What to do: Rewrite the data from the line containing "The image size is (725, 1568)." up to and including the line containing "Looking at the", replacing "Trade arrow icon" with "Share arrow icon" and leaving everything else the same. Give only those lines, without the pictures.

Records for processing:

####################

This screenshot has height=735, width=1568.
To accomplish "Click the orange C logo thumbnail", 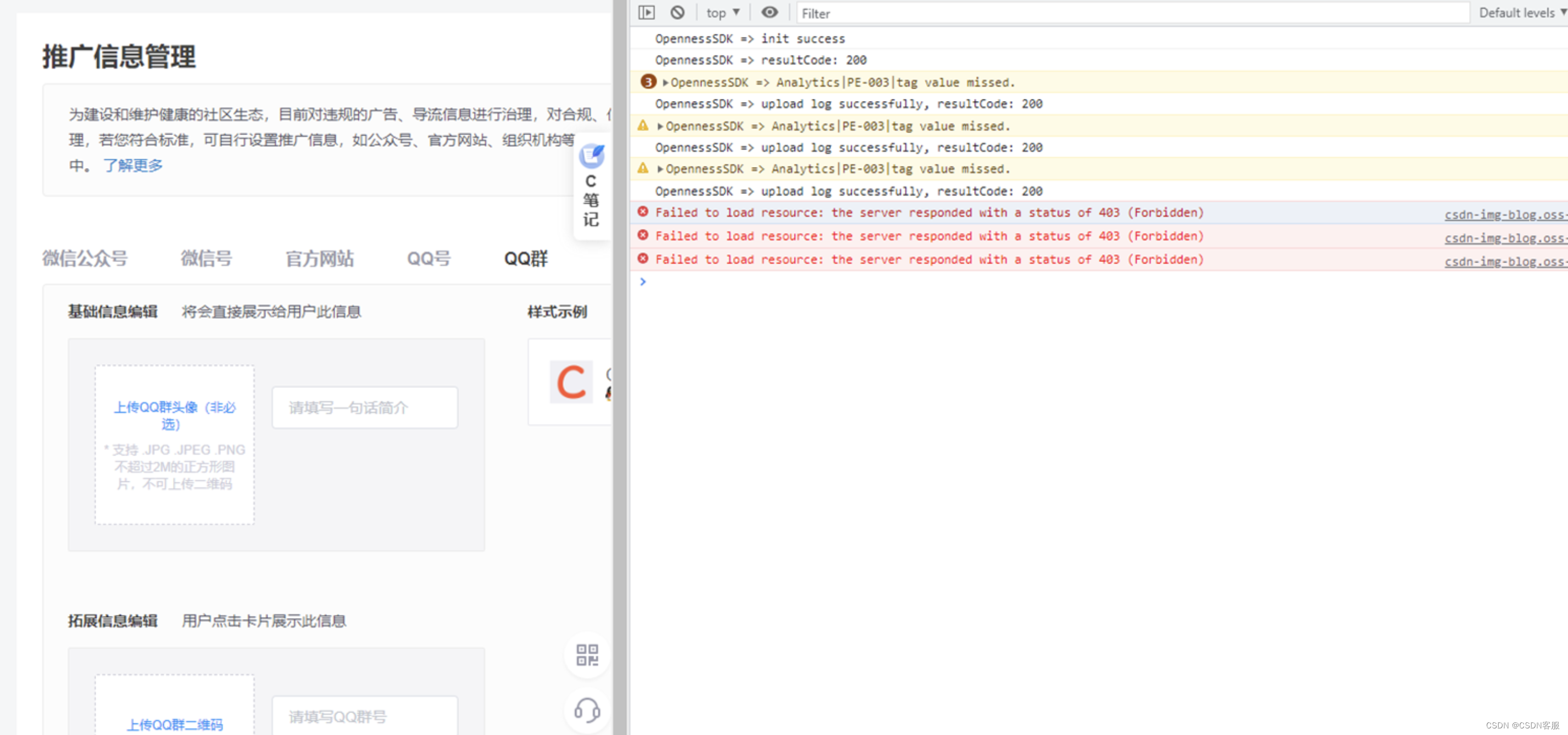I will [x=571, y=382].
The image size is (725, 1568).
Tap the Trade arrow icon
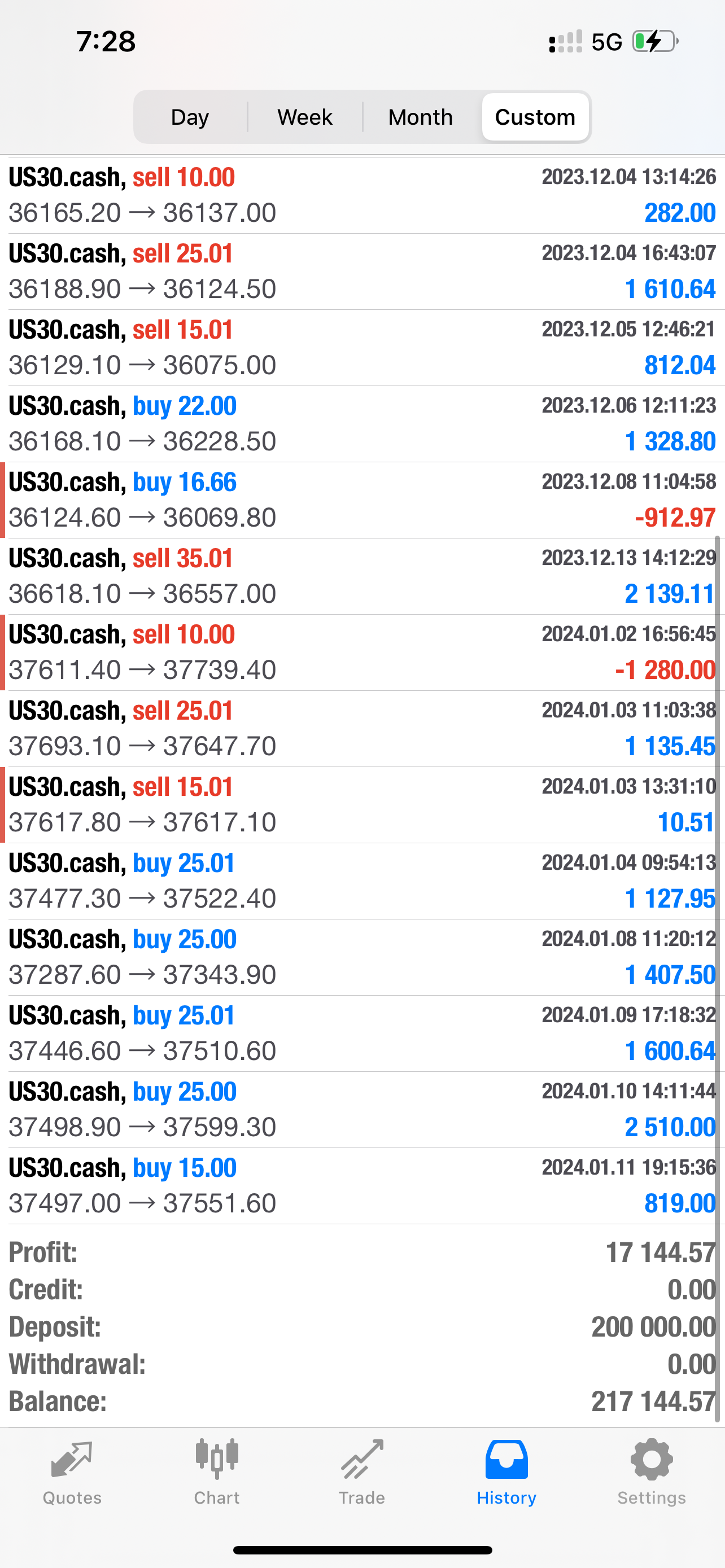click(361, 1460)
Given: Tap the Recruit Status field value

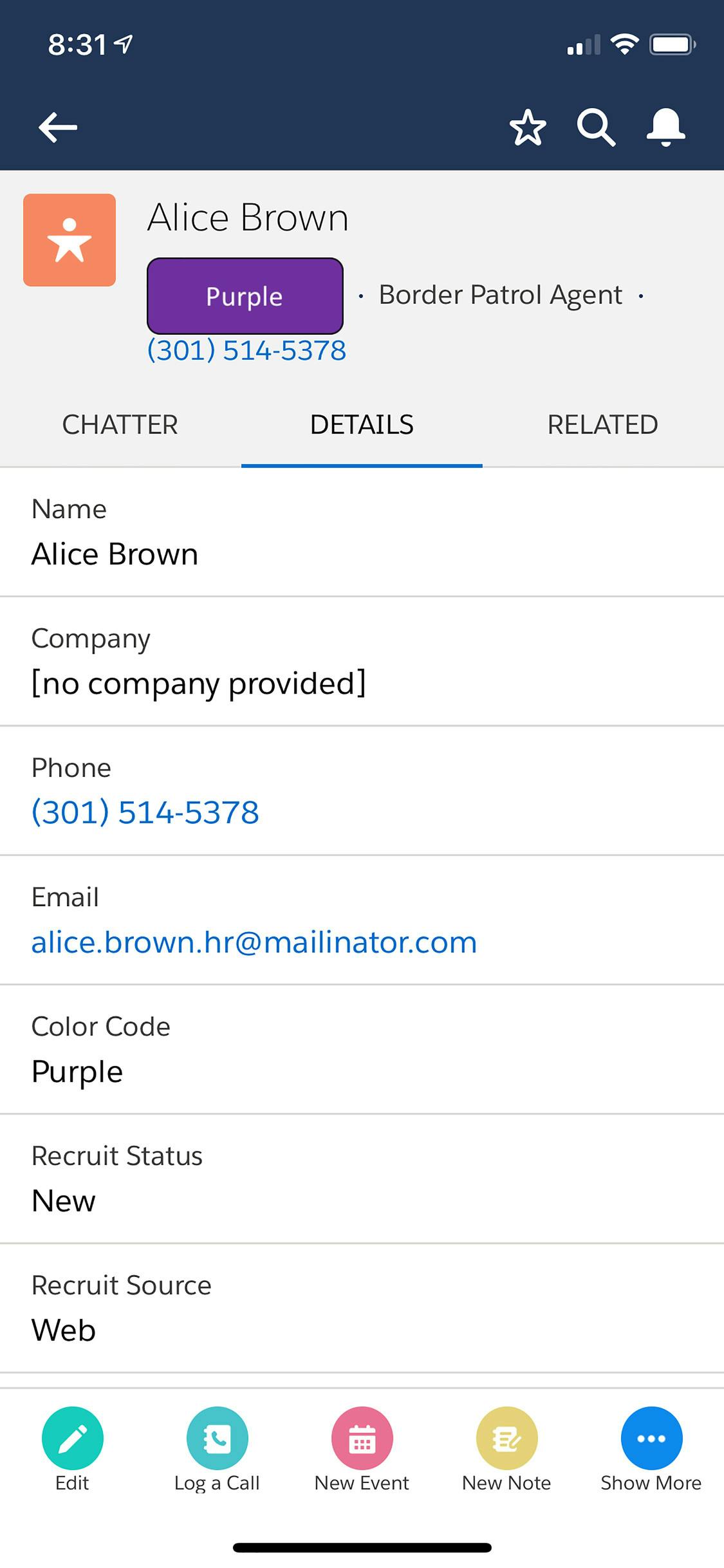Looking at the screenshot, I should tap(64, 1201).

####################

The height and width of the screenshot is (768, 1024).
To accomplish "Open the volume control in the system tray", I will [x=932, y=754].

####################

Correct answer:
The image size is (725, 1568).
Tap the Share arrow icon
click(361, 1460)
Given: Tap the Recruit Status field value

Looking at the screenshot, I should tap(64, 1201).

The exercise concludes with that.